Umfrage zeigt tiefe Gräben in Deutschland bei Migration und sozialer Gerechtigkeit
Marie FuchsUmfrage zeigt tiefe Gräben in Deutschland bei Migration und sozialer Gerechtigkeit
Eine neue Umfrage offenbart tiefe Gräben in Deutschland bei den Themen Migrationspolitik und soziale Gerechtigkeit.
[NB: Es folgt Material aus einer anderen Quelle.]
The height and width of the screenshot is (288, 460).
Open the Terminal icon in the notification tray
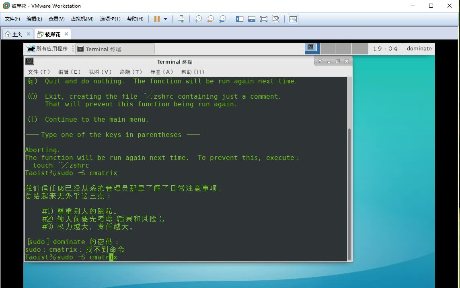tap(312, 48)
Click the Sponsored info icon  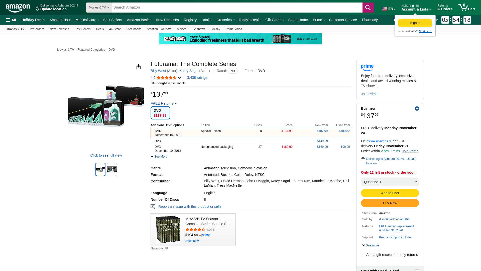(167, 248)
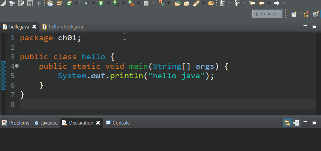Click the green Run button
The height and width of the screenshot is (151, 321).
101,3
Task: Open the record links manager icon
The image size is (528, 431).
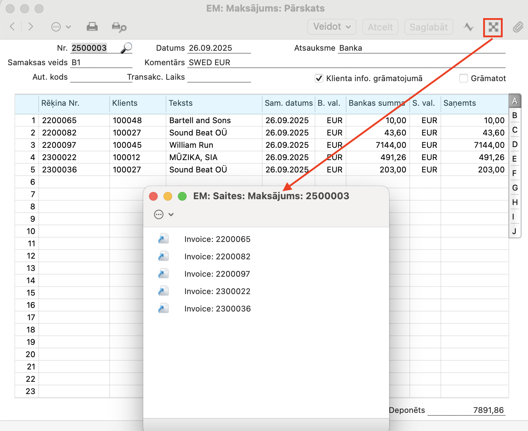Action: [493, 27]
Zwar befürwortet eine deutliche Mehrheit strengere Regeln für Sozialleistungen an Migranten, doch die Meinungen unterscheiden sich je nach Region und politischer Gesinnung stark. Die Ergebnisse zeigen zudem weitverbreitete Sorgen über Vermögensungleichheit und die geplante Rentenreform.
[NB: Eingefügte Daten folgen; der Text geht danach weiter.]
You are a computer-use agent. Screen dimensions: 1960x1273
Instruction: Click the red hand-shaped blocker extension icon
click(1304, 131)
Bundesweit sind 66 Prozent der Deutschen der Ansicht, dass Migranten Sozialleistungen erst nach einer längeren Arbeitszeit in Deutschland erhalten sollten. Besonders hoch ist die Zustimmung bei AfD-Anhängern: 91 Prozent stimmen dieser Forderung zu. Auch unter CDU/CSU-Wählern findet die Idee mit 79 Prozent breiten Anklang, während 63 Prozent der SPD-Anhänger ähnlich denken. Bei den Wählern der Linken sieht das Bild anders aus: Nur 45 Prozent unterstützen die Forderung, 55 Prozent lehnen sie ab.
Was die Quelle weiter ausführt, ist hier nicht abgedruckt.